» Goal of the exercise
The required output is the line containing "This screenshot has width=328, height=206." and every line after it, transcribed exactly through the end of the data below.
· · · · · · ·
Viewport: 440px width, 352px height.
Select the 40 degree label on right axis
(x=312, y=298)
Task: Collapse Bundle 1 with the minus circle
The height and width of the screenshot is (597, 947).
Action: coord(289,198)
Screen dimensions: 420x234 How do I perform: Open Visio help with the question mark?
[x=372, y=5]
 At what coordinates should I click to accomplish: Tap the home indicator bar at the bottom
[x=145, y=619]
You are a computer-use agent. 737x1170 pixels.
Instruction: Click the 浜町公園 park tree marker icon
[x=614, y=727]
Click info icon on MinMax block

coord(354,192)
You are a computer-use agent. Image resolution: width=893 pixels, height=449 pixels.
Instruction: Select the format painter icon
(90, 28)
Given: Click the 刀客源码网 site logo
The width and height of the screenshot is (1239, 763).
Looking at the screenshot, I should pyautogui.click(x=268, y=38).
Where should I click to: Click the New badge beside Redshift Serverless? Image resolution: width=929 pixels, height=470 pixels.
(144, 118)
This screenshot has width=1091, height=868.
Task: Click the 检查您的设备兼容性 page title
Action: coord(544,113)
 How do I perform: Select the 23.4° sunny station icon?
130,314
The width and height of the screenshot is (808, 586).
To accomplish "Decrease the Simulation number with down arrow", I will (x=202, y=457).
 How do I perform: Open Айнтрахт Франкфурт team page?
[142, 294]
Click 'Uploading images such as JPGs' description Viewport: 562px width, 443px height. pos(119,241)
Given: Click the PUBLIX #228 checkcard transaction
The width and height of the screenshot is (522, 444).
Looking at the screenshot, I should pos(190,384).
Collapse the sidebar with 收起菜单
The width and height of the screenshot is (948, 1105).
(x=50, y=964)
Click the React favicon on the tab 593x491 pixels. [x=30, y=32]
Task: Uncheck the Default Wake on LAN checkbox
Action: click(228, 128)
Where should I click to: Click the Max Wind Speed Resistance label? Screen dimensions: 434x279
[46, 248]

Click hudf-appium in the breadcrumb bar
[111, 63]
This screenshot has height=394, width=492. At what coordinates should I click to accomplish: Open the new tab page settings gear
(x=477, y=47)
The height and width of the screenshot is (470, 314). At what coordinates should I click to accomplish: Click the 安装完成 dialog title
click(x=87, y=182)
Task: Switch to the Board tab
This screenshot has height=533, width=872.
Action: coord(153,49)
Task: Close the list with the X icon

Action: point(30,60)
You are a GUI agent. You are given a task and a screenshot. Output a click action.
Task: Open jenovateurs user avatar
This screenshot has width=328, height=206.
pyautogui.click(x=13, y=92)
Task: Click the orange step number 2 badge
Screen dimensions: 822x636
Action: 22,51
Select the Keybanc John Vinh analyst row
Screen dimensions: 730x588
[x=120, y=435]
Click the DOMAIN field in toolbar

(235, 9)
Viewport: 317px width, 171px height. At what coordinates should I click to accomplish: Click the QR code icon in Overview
· · · · · · ·
» Written answer
This screenshot has width=328, height=206.
pyautogui.click(x=13, y=92)
Task: Click the orange step number 2 badge
Screen dimensions: 822x636
Action: 22,51
Select the Keybanc John Vinh analyst row
Screen dimensions: 730x588
[x=120, y=435]
Click the DOMAIN field in toolbar

(235, 9)
Viewport: 317px width, 171px height. At what coordinates should I click to accomplish: Click the QR code icon in Overview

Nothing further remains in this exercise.